At this point in the project, the young composers were beginning to flesh out sketches and drafts for the full wind ensemble. My role was primarily in helping them dive into the world of music notation and formatting (for the non-musicians reading: think of this process as the spelling and grammar equivalent of music composition with lots of small details and rules, and lots of editing). Up until that point, much of their work was still at the “pencil-and-paper” stage, and they had to quickly become experts in how to use the (often complicated) music notation software necessary for making clean and professional looking sheet music for their pieces.
Those who know me well know that I’m a bit of a nerd when it comes to this field of work, so I was quite excited to help guide them through this process and help show them what the expectations and procedures would be from a professional composer.
You’ve been fortunate to work closely with both Abigail Richardson-Schulte and Music Director Gemma New in the creation of your new piece for our Intimate & Immersive series.
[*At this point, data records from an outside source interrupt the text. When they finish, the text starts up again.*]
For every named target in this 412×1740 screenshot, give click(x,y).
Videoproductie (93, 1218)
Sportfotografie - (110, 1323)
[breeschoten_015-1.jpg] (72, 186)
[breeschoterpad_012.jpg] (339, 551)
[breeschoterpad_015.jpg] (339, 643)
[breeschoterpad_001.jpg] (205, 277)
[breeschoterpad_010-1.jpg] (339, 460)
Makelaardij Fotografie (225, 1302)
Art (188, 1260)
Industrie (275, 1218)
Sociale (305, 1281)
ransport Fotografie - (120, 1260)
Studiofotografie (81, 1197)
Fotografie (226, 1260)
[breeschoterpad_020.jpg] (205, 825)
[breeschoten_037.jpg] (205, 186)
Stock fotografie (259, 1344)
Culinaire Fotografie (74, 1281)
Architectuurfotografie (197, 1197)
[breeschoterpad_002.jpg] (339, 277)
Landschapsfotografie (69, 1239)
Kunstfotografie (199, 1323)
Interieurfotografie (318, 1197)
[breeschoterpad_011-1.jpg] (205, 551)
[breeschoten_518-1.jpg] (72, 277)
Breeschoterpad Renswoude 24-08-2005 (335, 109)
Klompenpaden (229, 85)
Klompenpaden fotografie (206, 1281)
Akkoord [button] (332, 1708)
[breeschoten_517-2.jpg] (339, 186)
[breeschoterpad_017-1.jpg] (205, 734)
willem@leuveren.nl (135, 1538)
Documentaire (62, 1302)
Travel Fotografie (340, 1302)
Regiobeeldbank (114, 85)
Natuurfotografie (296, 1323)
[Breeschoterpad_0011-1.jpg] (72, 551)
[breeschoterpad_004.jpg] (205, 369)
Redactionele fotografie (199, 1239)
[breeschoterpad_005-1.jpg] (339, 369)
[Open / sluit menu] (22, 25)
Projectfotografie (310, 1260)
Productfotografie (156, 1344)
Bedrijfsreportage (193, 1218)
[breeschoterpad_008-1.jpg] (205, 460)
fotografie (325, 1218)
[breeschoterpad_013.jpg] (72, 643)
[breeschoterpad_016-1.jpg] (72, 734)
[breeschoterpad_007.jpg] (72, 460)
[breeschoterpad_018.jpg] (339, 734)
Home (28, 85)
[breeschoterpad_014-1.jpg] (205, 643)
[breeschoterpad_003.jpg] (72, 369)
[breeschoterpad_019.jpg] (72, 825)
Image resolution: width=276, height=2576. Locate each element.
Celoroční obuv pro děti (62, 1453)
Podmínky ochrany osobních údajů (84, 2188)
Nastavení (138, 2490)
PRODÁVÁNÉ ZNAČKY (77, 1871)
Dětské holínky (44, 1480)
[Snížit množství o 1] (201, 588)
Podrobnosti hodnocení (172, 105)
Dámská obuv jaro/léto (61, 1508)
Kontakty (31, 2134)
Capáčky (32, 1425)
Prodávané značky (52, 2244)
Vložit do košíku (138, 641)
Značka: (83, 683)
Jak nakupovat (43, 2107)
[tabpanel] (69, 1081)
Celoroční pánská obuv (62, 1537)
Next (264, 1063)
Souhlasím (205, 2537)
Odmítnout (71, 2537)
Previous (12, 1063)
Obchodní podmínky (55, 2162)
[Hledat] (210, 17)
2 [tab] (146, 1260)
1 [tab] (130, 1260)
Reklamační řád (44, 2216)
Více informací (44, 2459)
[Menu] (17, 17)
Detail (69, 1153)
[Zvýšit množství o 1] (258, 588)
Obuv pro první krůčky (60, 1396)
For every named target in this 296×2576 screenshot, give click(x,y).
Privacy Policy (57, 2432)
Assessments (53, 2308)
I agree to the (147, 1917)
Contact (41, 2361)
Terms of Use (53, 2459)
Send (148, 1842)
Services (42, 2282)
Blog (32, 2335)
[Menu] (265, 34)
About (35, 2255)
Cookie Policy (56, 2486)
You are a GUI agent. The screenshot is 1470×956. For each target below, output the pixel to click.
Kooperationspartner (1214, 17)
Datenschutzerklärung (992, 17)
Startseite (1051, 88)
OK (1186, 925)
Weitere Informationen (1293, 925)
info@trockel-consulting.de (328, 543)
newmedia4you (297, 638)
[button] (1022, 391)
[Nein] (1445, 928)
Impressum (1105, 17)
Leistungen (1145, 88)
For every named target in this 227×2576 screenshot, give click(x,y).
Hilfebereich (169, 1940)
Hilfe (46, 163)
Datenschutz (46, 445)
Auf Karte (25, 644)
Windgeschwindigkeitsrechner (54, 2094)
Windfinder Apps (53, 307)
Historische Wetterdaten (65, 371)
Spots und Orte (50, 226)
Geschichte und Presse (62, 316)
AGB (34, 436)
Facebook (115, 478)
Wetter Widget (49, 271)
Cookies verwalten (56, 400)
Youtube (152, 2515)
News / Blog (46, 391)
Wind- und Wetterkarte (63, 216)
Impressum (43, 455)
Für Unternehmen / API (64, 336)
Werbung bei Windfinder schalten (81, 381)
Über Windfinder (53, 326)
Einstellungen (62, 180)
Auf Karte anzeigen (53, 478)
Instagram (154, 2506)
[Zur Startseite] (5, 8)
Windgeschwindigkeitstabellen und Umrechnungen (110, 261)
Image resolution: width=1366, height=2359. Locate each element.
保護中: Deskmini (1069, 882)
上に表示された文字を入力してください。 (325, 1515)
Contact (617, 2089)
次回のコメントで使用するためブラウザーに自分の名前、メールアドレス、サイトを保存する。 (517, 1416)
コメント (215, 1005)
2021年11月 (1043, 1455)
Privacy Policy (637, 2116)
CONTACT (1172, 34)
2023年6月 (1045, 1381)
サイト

What will you take away from your experiences with Abigail and Gemma regarding working as a professional in the orchestral world?
It’s been fantastic getting to work so closely with both Abigail Richardson-Schulte and Gemma New throughout this fellowship, and having the opportunity to dig deep into the various aspects of their respective work.
With Abigail, the most eye-opening thing was seeing what the full scale of a composer’s role can be within the community and an organization. On top of her work of actually writing music, she is constantly out in the community presenting talks, hosting performances and lectures, working with students-You name it, she’s doing it. I was also able to gain insight into crucial professional development topics such as the grant application process for project funding and career path options for a professional composer. This side of a composer’s life is rarely taught or even mentioned when you’re studying composition in school, and yet it can easily make up the majority of a composer’s workload and is vital for maintaining a healthy career in the arts.
On the other side of things, I had the rare opportunity to shadow Gemma and get an in-depth view of the orchestral rehearsal process. I learned about how she studies and prepares music for performance. As a composer, this insight into the intricate workings of an orchestra is hugely revelatory and allowed me to more fully understand the work involved in being a performer. As well, learning about Gemma’s process allowed me to reevaluate my own work and creative process, and consider what aspects of a piece a conductor may be focusing on when looking at my own music.
What do you feel have been the most valuable professional experiences that you’ve gained so far as Composer Fellow?
One of the most challenging, yet rewarding, aspects of being Composer Fellow has been getting to present and perform in front of large groups of people. As someone who, if left to my own devices, would happily never stand in front of a crowd, it’s been incredibly helpful to be put in situations where I need to speak and present to a larger audience. As I’ve done more and more over the last months, I’ve become more comfortable and confident in those situations and learned to move past the initial anxiety of it and actually begin enjoying the experiences. Because of this, I’ve been able to develop my ability to engage with a broader community and communicate about the work that I’m passionate about.
The Composer Fellowship is generously sponsored by the RBC Emerging Artists Project.